Lettera minatoria a Vittoria Baldino: intimidazione al padre sindaco, indagini in corso. La solidarietà del mondo politico

PALUDI  – Un messaggio minatorio indirizzato alla deputata del Movimento Cinque Stelle Vittoria Baldino è stato recapitato al Comune di Paludi, indirizzato al padre della parlamentare, sindaco del piccolo centro dell’hinterland di Corigliano Rossano. «Vittoria si è divertita coi vitalizi?
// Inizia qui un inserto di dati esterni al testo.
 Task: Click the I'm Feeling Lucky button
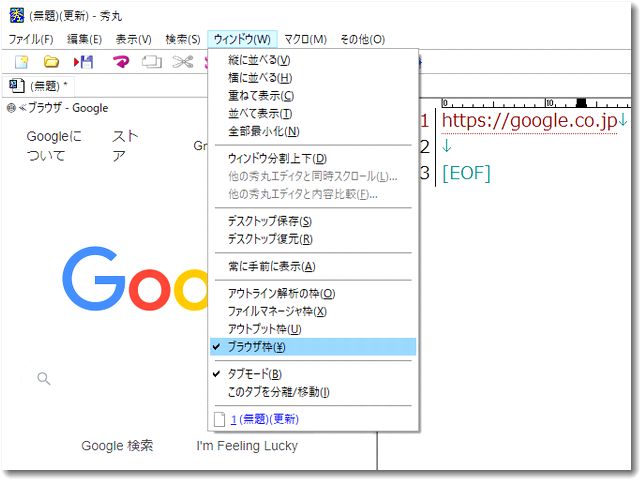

Fra poco non si divertirà più» è il contenuto della lettera, anonima e scritta con grafia illeggibile.

La deputata, rientrata nel suo paese natale, ha denunciato l’accaduto presso i Carabinieri del Reparto Territoriale di Corigliano Rossano, colloquiando con il tenente colonnello Marco Filippi, che ha avviato le indagini.

L’episodio, chiaramente intimidatorio, sembrerebbe legato all’impegno politico della Baldino, da sempre contraria alla reintroduzione dei vitalizi e recentemente in prima linea su temi caldi come la privatizzazione della sanità calabrese e la bonifica del SIN di Crotone.

Le reazioni

Immediate le espressioni di solidarietà dal mondo politico.

Il presidente della Regione Calabria Roberto Occhiuto ha definito la lettera una «minaccia vile e ignobile» aggiungendo:

«Ogni forma di intimidazione e di odio va respinta con fermezza. La democrazia vive di confronto, mai di minacce.»

Anche il consigliere regionale Davide Tavernise (M5S) ha espresso vicinanza alla collega:

«Solidarietà a Vittoria Baldino. Non possiamo permettere che simili gesti condizionino l’impegno di chi lavora per i cittadini. Chi tocca privilegi e sprechi viene attaccato, ma non arretreremo di un passo.»